↓↓↓

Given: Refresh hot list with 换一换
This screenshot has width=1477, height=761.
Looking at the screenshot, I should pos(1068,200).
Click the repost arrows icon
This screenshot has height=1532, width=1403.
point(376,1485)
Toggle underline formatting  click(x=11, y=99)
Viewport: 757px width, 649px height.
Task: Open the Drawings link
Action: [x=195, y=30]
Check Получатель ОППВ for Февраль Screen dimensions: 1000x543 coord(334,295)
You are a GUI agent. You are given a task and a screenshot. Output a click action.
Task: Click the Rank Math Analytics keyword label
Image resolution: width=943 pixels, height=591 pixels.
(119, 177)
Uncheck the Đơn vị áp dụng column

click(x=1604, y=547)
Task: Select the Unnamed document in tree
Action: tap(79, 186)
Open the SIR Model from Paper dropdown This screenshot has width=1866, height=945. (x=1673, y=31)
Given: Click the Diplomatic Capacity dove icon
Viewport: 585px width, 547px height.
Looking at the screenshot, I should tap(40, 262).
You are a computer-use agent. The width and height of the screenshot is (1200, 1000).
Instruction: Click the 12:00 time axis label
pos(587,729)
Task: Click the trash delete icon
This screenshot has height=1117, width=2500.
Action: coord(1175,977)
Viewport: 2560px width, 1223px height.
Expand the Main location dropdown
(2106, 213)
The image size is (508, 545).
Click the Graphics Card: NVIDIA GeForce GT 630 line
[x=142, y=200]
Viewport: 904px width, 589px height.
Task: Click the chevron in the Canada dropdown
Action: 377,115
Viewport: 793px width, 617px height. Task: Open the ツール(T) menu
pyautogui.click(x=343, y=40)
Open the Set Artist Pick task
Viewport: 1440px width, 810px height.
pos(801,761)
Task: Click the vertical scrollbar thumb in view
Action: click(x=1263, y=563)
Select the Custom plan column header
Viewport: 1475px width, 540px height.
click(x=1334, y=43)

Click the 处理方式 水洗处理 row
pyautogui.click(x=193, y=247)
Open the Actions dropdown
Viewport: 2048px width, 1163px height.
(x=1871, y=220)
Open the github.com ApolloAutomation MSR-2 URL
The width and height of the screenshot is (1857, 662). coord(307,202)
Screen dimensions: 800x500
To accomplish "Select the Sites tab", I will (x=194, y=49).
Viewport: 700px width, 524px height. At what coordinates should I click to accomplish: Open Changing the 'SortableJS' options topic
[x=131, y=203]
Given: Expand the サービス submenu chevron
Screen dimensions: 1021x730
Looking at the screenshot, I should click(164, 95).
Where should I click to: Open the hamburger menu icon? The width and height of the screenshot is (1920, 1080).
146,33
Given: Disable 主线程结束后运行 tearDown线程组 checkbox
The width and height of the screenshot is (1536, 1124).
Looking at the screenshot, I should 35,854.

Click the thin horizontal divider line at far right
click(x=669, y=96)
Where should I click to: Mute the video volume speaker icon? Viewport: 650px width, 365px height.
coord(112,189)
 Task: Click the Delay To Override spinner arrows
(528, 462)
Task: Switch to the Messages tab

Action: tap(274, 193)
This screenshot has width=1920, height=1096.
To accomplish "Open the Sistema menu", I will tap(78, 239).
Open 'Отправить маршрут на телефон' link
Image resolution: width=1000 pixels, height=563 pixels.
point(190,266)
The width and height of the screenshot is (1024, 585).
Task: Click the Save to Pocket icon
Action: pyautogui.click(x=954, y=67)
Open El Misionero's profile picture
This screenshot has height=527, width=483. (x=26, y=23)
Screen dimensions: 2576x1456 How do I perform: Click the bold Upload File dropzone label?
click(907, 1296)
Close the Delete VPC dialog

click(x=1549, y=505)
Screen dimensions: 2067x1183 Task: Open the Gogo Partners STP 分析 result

↑↑↑

REQUIREMENTS
Reproduce the items verbatim, beginning at the line that contains "The image size is (508, 545)." and stopping after the line that contains "pyautogui.click(x=193, y=247)".

OUTPUT OF THE TASK
The image size is (508, 545).
Click the Graphics Card: NVIDIA GeForce GT 630 line
[x=142, y=200]
Viewport: 904px width, 589px height.
Task: Click the chevron in the Canada dropdown
Action: 377,115
Viewport: 793px width, 617px height. Task: Open the ツール(T) menu
pyautogui.click(x=343, y=40)
Open the Set Artist Pick task
Viewport: 1440px width, 810px height.
pos(801,761)
Task: Click the vertical scrollbar thumb in view
Action: click(x=1263, y=563)
Select the Custom plan column header
Viewport: 1475px width, 540px height.
click(x=1334, y=43)

Click the 处理方式 水洗处理 row
pyautogui.click(x=193, y=247)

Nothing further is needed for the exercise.